Rewrite the material below as a numbered list, one line per item, and omit the blank lines.
- - - - - - -
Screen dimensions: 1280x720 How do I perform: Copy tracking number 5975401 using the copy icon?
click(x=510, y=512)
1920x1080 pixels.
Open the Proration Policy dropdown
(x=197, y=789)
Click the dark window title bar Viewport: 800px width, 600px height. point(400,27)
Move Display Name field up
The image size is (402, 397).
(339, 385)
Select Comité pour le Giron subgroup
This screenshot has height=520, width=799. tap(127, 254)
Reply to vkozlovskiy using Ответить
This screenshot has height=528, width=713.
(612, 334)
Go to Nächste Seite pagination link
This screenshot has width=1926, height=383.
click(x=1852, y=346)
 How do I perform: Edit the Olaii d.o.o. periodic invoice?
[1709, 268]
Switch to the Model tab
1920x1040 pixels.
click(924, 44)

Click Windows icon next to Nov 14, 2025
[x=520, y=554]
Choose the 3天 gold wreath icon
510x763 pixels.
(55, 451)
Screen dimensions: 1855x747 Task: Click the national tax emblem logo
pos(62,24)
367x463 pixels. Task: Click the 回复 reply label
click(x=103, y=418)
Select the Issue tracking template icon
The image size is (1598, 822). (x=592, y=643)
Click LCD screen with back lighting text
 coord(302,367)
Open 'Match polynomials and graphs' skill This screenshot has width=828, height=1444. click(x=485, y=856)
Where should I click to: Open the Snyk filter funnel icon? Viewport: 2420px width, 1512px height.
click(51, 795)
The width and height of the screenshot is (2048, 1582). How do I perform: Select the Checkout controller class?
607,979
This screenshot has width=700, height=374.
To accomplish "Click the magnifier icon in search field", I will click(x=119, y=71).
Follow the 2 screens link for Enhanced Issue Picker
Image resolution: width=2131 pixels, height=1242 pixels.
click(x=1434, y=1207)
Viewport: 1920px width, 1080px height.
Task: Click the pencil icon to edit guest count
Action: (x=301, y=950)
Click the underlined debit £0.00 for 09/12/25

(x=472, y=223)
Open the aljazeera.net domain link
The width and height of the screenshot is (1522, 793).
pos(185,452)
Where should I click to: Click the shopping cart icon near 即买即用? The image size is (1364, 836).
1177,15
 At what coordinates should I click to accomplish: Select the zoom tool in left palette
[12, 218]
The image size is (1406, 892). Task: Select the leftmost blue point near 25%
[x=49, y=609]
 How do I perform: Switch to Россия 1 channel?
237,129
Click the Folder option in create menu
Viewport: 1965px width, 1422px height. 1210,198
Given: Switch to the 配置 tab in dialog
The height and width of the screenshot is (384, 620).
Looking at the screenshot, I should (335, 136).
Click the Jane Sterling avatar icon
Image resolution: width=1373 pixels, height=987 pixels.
- - - - - - -
**WORKED ANSWER**
1. Screen dimensions: 1280x720 How do I perform: Copy tracking number 5975401 using the copy icon?
2. click(x=510, y=512)
3. 1920x1080 pixels.
4. Open the Proration Policy dropdown
5. (x=197, y=789)
6. Click the dark window title bar Viewport: 800px width, 600px height. point(400,27)
7. Move Display Name field up
8. The image size is (402, 397).
9. (339, 385)
10. Select Comité pour le Giron subgroup
11. This screenshot has height=520, width=799. tap(127, 254)
12. Reply to vkozlovskiy using Ответить
13. This screenshot has height=528, width=713.
14. (612, 334)
15. Go to Nächste Seite pagination link
16. This screenshot has width=1926, height=383.
17. click(x=1852, y=346)
18.  How do I perform: Edit the Olaii d.o.o. periodic invoice?
19. [1709, 268]
20. Switch to the Model tab
21. 1920x1040 pixels.
22. click(924, 44)
23. Click Windows icon next to Nov 14, 2025
24. [x=520, y=554]
25. Choose the 3天 gold wreath icon
26. 510x763 pixels.
27. (55, 451)
28. Screen dimensions: 1855x747 Task: Click the national tax emblem logo
29. pos(62,24)
30. 367x463 pixels. Task: Click the 回复 reply label
31. click(x=103, y=418)
32. Select the Issue tracking template icon
33. The image size is (1598, 822). (x=592, y=643)
34. Click LCD screen with back lighting text
35.  coord(302,367)
36. Open 'Match polynomials and graphs' skill This screenshot has width=828, height=1444. click(x=485, y=856)
37. Where should I click to: Open the Snyk filter funnel icon? Viewport: 2420px width, 1512px height.
38. click(51, 795)
39. The width and height of the screenshot is (2048, 1582). How do I perform: Select the Checkout controller class?
40. 607,979
41. This screenshot has width=700, height=374.
42. To accomplish "Click the magnifier icon in search field", I will click(x=119, y=71).
43. Follow the 2 screens link for Enhanced Issue Picker
44. Image resolution: width=2131 pixels, height=1242 pixels.
45. click(x=1434, y=1207)
46. Viewport: 1920px width, 1080px height.
47. Task: Click the pencil icon to edit guest count
48. Action: (x=301, y=950)
49. Click the underlined debit £0.00 for 09/12/25
50. (x=472, y=223)
51. Open the aljazeera.net domain link
52. The width and height of the screenshot is (1522, 793).
53. pos(185,452)
54. Where should I click to: Click the shopping cart icon near 即买即用? The image size is (1364, 836).
55. 1177,15
56.  At what coordinates should I click to accomplish: Select the zoom tool in left palette
57. [12, 218]
58. The image size is (1406, 892). Task: Select the leftmost blue point near 25%
59. [x=49, y=609]
60.  How do I perform: Switch to Россия 1 channel?
61. 237,129
62. Click the Folder option in create menu
63. Viewport: 1965px width, 1422px height. 1210,198
64. Given: Switch to the 配置 tab in dialog
65. The height and width of the screenshot is (384, 620).
66. Looking at the screenshot, I should (335, 136).
67. Click the Jane Sterling avatar icon
68. Image resolution: width=1373 pixels, height=987 pixels.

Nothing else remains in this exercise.